# Ebay Find



## garryACA (Mar 20, 2007)

Bought this quite cheaply on ebay, seems to run really well and looks nice and understated


----------



## mach 0.0013137 (Jan 10, 2005)

garryACA said:


> Bought this quite cheaply on ebay, seems to run really well and looks nice and understated


So it was you, I was very tempted myself, well done


----------



## garryACA (Mar 20, 2007)

Yup twas me, I really like it good time keeping thius far and in nice condition apart from abit o 'nibbling' on the case where the back has been taken off


----------



## mach 0.0013137 (Jan 10, 2005)

Copper two-tone with a sub seconds dial, bootiful









If only someone would make a modern watch in a similar style


----------



## Bladerunner (Jun 4, 2006)

mach 0.0013137 said:


> Copper two-tone with a sub seconds dial, bootiful
> 
> 
> 
> ...


An English homage perhaps Mach?


----------



## mach 0.0013137 (Jan 10, 2005)

Bladerunner said:


> mach 0.0013137 said:
> 
> 
> > Copper two-tone with a sub seconds dial, bootiful
> ...


Now that`s a good idea, why didn`t I think of it?


----------



## Bladerunner (Jun 4, 2006)

mach 0.0013137 said:


> Bladerunner said:
> 
> 
> > mach 0.0013137 said:
> ...


Happy to help, sure you would have soon!


----------



## mach 0.0013137 (Jan 10, 2005)

Bladerunner said:


> mach 0.0013137 said:
> 
> 
> > Bladerunner said:
> ...


----------



## PhilM (Nov 5, 2004)

mach 0.0013137 said:


> Bladerunner said:
> 
> 
> > mach 0.0013137 said:
> ...

Tasks to complete:
1. Can you restate the forum post beginning "Yup twas me" more briefly while keeping its main facts?
2. What does the forum thread say, in two sentences?
3. Could you pick up the eBay watch thread after its last post and write what comes next?

Rows:
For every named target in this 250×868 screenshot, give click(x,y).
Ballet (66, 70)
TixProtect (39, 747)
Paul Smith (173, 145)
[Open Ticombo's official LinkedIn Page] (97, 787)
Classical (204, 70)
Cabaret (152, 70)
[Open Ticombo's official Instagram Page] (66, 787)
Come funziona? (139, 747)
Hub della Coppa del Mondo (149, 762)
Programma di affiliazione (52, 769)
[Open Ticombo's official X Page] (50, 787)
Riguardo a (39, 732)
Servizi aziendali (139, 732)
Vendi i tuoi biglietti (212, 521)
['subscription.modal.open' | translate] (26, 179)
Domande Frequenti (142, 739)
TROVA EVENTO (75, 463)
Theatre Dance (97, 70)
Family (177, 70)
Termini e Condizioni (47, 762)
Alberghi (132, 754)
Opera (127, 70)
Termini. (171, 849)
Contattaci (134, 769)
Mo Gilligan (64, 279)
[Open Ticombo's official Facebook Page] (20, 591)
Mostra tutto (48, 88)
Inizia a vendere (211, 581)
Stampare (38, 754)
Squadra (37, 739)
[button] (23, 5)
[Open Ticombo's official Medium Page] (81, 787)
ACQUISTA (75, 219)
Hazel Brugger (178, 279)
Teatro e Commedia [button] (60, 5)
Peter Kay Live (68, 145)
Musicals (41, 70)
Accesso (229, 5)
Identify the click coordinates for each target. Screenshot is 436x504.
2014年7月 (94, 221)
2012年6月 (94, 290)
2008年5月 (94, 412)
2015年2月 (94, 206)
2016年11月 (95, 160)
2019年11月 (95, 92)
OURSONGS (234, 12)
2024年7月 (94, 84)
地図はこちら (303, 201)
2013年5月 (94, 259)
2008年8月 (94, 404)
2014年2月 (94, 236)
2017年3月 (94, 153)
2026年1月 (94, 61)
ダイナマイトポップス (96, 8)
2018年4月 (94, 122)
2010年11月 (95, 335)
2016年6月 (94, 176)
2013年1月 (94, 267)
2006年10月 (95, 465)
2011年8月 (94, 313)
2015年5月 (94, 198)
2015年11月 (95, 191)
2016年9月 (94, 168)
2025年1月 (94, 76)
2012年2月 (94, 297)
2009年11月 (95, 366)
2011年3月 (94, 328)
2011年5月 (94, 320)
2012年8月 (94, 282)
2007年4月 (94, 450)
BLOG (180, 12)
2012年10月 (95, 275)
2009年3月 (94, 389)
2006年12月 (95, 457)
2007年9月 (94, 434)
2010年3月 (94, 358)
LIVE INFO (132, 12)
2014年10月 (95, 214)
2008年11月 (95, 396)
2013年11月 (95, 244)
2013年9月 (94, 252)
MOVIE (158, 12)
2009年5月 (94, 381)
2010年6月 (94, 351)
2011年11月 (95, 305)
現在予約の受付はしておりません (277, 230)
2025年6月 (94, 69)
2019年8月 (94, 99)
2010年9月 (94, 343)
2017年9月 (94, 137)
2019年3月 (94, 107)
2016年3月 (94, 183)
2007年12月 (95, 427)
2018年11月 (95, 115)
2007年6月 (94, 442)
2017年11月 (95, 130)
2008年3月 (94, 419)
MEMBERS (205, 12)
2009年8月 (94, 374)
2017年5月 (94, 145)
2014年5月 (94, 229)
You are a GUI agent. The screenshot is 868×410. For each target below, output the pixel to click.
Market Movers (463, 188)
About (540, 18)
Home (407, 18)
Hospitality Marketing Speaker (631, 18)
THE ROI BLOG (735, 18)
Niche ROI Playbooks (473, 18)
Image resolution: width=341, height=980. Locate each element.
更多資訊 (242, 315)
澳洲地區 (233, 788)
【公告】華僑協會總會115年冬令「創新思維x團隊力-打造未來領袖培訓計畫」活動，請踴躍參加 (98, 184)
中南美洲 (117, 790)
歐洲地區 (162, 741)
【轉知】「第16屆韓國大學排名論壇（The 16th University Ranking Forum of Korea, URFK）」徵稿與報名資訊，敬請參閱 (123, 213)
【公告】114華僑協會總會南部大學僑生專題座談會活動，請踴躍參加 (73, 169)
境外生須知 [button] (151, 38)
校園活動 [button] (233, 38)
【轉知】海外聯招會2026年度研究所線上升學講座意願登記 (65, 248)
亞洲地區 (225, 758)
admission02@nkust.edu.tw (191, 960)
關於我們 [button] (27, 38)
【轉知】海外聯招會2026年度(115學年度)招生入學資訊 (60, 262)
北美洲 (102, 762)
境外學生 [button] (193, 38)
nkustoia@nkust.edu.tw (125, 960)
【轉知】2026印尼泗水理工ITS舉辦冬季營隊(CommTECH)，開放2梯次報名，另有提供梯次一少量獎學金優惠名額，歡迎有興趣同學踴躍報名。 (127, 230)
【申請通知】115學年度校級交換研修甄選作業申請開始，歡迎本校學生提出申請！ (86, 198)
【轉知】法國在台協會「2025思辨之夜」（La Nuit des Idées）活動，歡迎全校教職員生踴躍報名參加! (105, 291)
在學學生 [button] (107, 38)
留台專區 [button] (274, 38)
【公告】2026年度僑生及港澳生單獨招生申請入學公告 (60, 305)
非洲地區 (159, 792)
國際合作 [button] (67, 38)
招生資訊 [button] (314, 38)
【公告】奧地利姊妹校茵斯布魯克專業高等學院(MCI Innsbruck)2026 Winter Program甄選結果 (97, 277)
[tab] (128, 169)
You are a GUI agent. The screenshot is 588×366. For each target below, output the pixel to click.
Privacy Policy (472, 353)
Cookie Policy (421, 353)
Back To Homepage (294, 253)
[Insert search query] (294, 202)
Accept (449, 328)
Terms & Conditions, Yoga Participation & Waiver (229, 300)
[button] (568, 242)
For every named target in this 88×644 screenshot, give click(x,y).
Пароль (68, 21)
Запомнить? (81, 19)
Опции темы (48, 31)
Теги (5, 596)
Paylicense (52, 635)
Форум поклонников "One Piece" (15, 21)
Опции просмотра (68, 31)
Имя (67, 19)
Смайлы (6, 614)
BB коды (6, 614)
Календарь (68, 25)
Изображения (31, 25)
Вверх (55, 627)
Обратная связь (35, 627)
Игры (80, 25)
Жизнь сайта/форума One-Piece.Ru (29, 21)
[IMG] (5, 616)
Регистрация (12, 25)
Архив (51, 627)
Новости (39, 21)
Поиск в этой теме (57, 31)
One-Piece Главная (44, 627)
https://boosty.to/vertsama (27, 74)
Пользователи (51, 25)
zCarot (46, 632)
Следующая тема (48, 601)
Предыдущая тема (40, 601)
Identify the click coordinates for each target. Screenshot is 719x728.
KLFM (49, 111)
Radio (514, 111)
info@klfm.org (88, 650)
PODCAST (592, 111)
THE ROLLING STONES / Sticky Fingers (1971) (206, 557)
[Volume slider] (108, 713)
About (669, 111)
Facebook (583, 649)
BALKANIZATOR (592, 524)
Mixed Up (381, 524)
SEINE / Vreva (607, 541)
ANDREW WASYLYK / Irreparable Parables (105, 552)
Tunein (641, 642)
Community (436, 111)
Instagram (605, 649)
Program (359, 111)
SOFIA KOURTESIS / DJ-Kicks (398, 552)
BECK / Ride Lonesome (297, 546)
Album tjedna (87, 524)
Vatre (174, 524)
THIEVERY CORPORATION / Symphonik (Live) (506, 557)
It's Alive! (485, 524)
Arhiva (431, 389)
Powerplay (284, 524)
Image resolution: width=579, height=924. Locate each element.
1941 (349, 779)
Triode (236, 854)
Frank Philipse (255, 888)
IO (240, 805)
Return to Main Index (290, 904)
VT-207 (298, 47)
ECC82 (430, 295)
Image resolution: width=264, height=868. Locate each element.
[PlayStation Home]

Answers to the tasks:
1. The buyer confirms the purchase and likes it: it has kept good time so far and is in nice condition, apart from some nibbling on the case where the back was taken off.

2. garryACA bought a watch cheaply on eBay that runs well, has kept good time so far and is in nice condition apart from some nibbling on the case where the back was taken off. mach 0.0013137, who had been tempted by it too, praises its copper two-tone and sub seconds dial and wishes someone made a modern watch in a similar style, and Bladerunner suggests an English homage.

3.
This site should be renamed the good idea site for watches


----------



## hippo (Jun 27, 2006)

mach 0.0013137 said:


> Bladerunner said:
> 
> 
> > mach 0.0013137 said:
> ...


Tut Tut you two


----------



## Bladerunner (Jun 4, 2006)

mach 0.0013137 said:


> Bladerunner said:
> 
> 
> > mach 0.0013137 said:
> ...


----------



## mach 0.0013137 (Jan 10, 2005)

Bladerunner said:


> mach 0.0013137 said:
> 
> 
> > Bladerunner said:
> ...


Hopefully one day the idea will take root


----------



## Alexus (Apr 9, 2003)

garryACA said:


> Bought this quite cheaply on ebay, seems to run really well and looks nice and understated


Not seen that make before. Any details?

Like the two tone dial. Great purchase.

regards,

Alexus


----------



## garryACA (Mar 20, 2007)

Apparently its from the Petrodwordzowy watch factory, but thats all the information I have


----------



## mel (Dec 6, 2006)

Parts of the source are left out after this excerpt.